5 kişiydi saldıranlar.

2’si yakalandı.

Sorgulanıyorlar.

★★★

Siyasetçi!

Gazeteci!

Ölümüne dövülüyor.

Aynı anda.

Planlı.

Organize.

Ana muhalefet partisi Genel Başkanı Kemal Kılıçdaroğlu, Gelecek Partisi Genel Başkanı Ahmet Davutoğlu’nu ziyarete gitti. “Demokrasiye ve ifade özgürlüğüne saldırı yapılmıştır, bunu kabul edemeyiz...” dediler. Herkesi ve hatta iktidarı da “demokrasiyi desteklemeye” çağırdılar.

Fotoğraf verdiler.

Olması gereken çağırıydı.

Bu fotoğrafın içinde İYİ Parti Genel Başkanı, Saadet Partisi Genel Başkanı, HDP Genel Başkanı, Deva Partisi Genel Başkanı ve diğer muhalefet partilerinin genel başkanları da olmalıydı. Bu açıdan bakınca; iktidar partisi AKP Genel Başkanı ile MHP Genel Başkanı da bir araya gelip halkı bilgilendirmek için birlikte; “Gazeteciye ve siyasetçiye saldırılar, demokrasiye saldırıdır.

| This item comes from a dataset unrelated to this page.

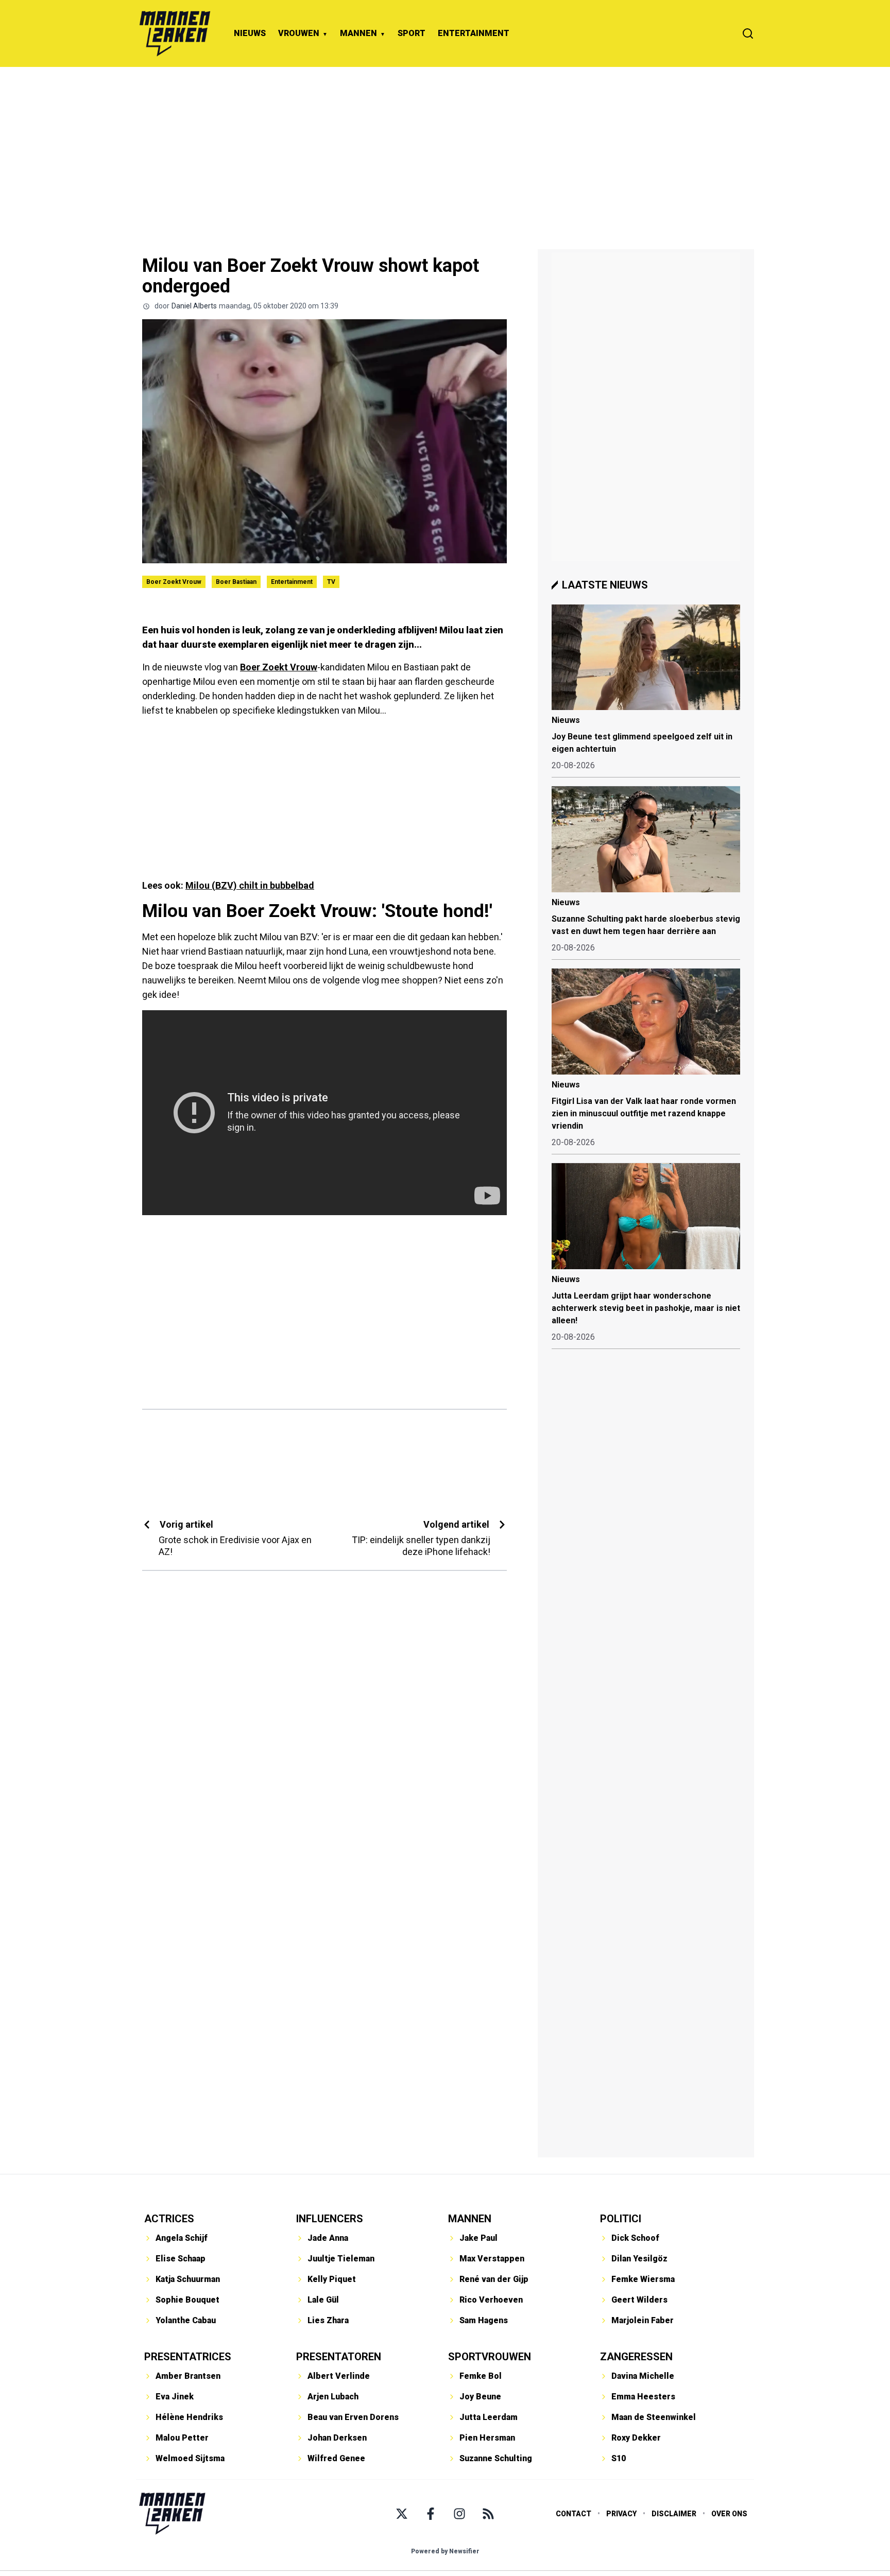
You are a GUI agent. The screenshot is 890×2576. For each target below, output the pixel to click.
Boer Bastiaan (236, 581)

Biz de buna kesinlikle ve şiddetle karşıyız. Suçluları ve onların arkasındakileri bulacağız...” demeleri beklenirdi.

★★★

İktidardan böyle bir fotoğraf görmedik. Kemal Kılıçdaroğlu, iktidarı işaret ederek, “Bunların iktidardan gitmemek için göze alamayacakları şey yok...” görüşünü dile getirdi. Ahmet Davutoğlu ise 70’li yıllarda ve 90’lı yıllarda Türkiye’de yaşanan; günde 15-20 kişinin ölümüyle sonuçlanan bir iç çatışma ortamının yeniden yaratılmak istendiğini ve bunun sonucunda da “otoriter bir yönetimin iktidara el koymasının planlandığını” dile getirdi. Ahmet Davutoğlu dedi ki; “ Sayın Erdoğan’ı buradan uyarıyorum, aklı başında herkesi uyarıyorum. Bundan sonraki ilk aşamada Erdoğan da tasfiye edilecek ve muhafazakarların bir daha başı dik dolaşamayacakları tarzda otoriter bir rejim kurulacak...”

Yani!

Gördüğümüz film!

Kardeş kardeşi vuracak.

Kan gövdeyi götürecek.

Ben “kanı durdurmaya geldim” diyen birileri çıkacak ve herkes bu geleni kan dursun diye alkışlayacak.

Büyük kuklacı!

Yeniden iş başında!

MHP Genel Başkanı Devlet Bahçeli de “saldırıları bizimle ilişkilendirmek komplodur” açıklaması yaptı.

Yani bir kuklacı var.

Saldırıyı o yaptırıyor.

★★★

Tablo buysa iktidar partileri AKP ve MHP’nin “Kim büyük kuklacının aleti olursa biz onlardan hesap soracağız” demesi ve muhalefet partilerinin de “Bugün demokrasiyi ortadan kaldırmaya cüret edenlerden yarın mutlaka hesap soracağız” diye şimdiden ilan edip sürekli tekrarlaması gerekir.

TARİHLE RÖPORTAJ (Unutkanlığa ilaç)



Tarım Bakanı’nın kravatları!


Tarım Bakanı Bekir Pakdemirli’nin kendi partisi ve muhalefet ayrımı yapmadan Meclis’teki 482 erkek milletvekiline teki 499 TL olan pahalı kravatları (Vakko markaymış) yılbaşı hediyesi olarak gönderdiği yazıldı. Aynı haberde Tarım Bakanı’nın 101 hanım milletvekiline de yine ayrım yapmadan birer en pahalı fular gönderdiği ve kravatlar ile fularlara 241 bin 500 TL ödendiği bilgisi vardı. Tarım Bakanı bu 241 bin 500 TL’yi kendi cebinden mi ödedi, yoksa Bakanlık Bütçesi’nden yani halktan toplanan vergilerden mi ödedi? Belge görmedik. 241 bin 500 TL kravat ve fular bedelinin Tarım Bakanı’nın cebinden çıktığını gösteren faturayı; ucuz ekmek kuyruğundaki, ucuz elma kuyruğundaki, ucuz karnabahar kuyruğundaki ve yoksul için yemek kuyruğundaki vatandaşlar başta olmak üzere tüm Türkiye’nin görmesi gerekir. Ayrıca “Çiftçi haciz baskısı altındayken bu pahalı kravat neyimize...” diyerek kravatı geri iade eden milletvekili varsa onu da halkın bilmesi gerekir.